Zarząd HCP oprócz zwolnień chce wdrożyć plan restrukturyzacji, który zakłada w ciągu najbliższych trzech lat: wyprzedaż części majątku, zróżnicowanie produkcji, połączenie kilku spółek grupy HCP w jedną i prywatyzację całej grupy do 2012 r. - Oni mówią, że chcą ratować zakład, a kto uratuje was, jak przyjdzie zapłacić ratę? Jak zapuka komornik? - pytał w środę pod bramą HCP Jarosław Urbański, jeden z liderów IP.
Obawy mają też pozostałe związki: - Obok ogłoszonych zwolnień już 150 osób straciło pracę w fabrykach silników agregatowych, pojazdów szynowych i dwóch spółkach usługowych. A jak będzie konsolidacja, stanowiska się zdublują i znowu grożą nam zwolnienia - mówi Zdzisław Stróżyk, przewodniczący OPZZ w Ceglorzu. Członkowie tego związku wspólnie z Solidarnością i IP w poniedziałek chcą wyjść na ulice Poznania.
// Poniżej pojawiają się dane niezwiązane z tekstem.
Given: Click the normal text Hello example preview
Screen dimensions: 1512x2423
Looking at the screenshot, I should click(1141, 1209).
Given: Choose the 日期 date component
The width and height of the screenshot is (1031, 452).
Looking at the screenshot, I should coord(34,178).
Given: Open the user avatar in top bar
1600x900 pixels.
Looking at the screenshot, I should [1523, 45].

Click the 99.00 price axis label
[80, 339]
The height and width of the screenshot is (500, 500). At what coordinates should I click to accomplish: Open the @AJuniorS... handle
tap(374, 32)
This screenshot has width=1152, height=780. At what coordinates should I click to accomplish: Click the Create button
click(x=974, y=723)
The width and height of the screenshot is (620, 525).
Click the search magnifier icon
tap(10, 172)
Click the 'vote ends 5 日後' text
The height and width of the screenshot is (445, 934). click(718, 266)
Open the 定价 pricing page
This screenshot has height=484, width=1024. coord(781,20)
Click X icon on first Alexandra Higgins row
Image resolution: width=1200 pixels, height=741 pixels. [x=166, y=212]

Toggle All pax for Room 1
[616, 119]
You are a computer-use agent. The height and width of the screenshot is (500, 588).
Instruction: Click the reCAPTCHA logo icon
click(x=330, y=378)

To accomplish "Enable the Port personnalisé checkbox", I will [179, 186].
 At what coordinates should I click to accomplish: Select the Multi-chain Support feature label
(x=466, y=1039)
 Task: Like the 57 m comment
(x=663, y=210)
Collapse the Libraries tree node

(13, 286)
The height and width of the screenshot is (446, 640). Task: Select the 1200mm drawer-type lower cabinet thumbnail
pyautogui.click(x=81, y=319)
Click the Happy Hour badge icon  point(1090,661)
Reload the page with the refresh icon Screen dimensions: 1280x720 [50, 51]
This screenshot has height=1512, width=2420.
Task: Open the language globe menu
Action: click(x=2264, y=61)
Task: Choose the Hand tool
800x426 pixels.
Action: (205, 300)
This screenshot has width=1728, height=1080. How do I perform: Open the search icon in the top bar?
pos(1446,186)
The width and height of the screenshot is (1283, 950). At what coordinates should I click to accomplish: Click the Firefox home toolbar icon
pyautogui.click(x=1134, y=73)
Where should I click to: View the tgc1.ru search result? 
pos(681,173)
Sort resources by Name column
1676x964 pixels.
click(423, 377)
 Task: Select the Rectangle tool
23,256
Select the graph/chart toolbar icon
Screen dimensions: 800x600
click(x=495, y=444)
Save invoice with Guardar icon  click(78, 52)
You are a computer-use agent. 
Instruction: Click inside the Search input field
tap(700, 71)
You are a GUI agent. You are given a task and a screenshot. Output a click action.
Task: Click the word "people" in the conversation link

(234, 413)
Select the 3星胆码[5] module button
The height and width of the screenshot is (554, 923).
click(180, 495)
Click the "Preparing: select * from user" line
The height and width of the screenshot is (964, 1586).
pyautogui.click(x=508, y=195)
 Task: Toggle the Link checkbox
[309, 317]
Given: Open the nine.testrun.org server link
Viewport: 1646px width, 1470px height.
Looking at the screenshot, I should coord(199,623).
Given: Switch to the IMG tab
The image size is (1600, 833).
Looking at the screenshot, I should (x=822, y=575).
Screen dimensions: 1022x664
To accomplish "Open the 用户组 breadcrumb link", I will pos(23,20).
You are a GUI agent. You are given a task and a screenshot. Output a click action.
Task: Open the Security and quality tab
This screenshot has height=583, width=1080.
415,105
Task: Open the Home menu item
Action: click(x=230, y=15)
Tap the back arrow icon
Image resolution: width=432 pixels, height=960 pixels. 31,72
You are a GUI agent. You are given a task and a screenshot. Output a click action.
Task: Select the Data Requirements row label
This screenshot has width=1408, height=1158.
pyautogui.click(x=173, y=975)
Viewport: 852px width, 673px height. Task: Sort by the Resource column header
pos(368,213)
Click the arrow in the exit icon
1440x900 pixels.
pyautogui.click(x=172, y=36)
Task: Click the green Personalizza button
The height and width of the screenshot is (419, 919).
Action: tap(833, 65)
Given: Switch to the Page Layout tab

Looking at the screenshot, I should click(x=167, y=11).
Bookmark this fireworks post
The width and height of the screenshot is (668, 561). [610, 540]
Pół tysiąca osób ma przejść spod bramy HCP pod pomnik Poznańskiego Czerwca i dalej do Urzędu Wojewódzkiego, gdzie wręczą petycję do premiera. - Domagamy się takich odpraw dla cegielszczaków jak dla stoczniowców, którzy dostali po 60 tys. zł - mówi Stróżyk. "S" planuje wielką ogólnopolską pikietę 23 października. - Jak trzeba będzie, zrobimy dym - mówi Tadeusz Pytlak, szef zakładowej "S".
OPZZ i "S" podpisały porozumienie z zarządem w sprawie zwolnień grupowych. Dlaczego teraz protestują? - Porozumienie nie oznaczało zgody na zwolnienia. Miało zapewnić godne odprawy. Ale nie wszystko wyszło tak, jakbyśmy chcieli - tłumaczy Stróżyk.
Podobnie argumentuje przewodniczący "S": - Porozumienia podpisaliśmy dla dobra pracowników, bo zarząd i tak wydałby zarządzenie i zwolnił jeszcze więcej ludzi - twierdzi Pytlak. - Ci, co teraz są zwalniani, dostaną chociaż odprawy. A do nas mówią: dla was odpraw może już nie być. Trzeba walczyć o pozostałe miejsca pracy, bo przy planowanym łączeniu spółek znowu może być zagrożonych kilkaset osób.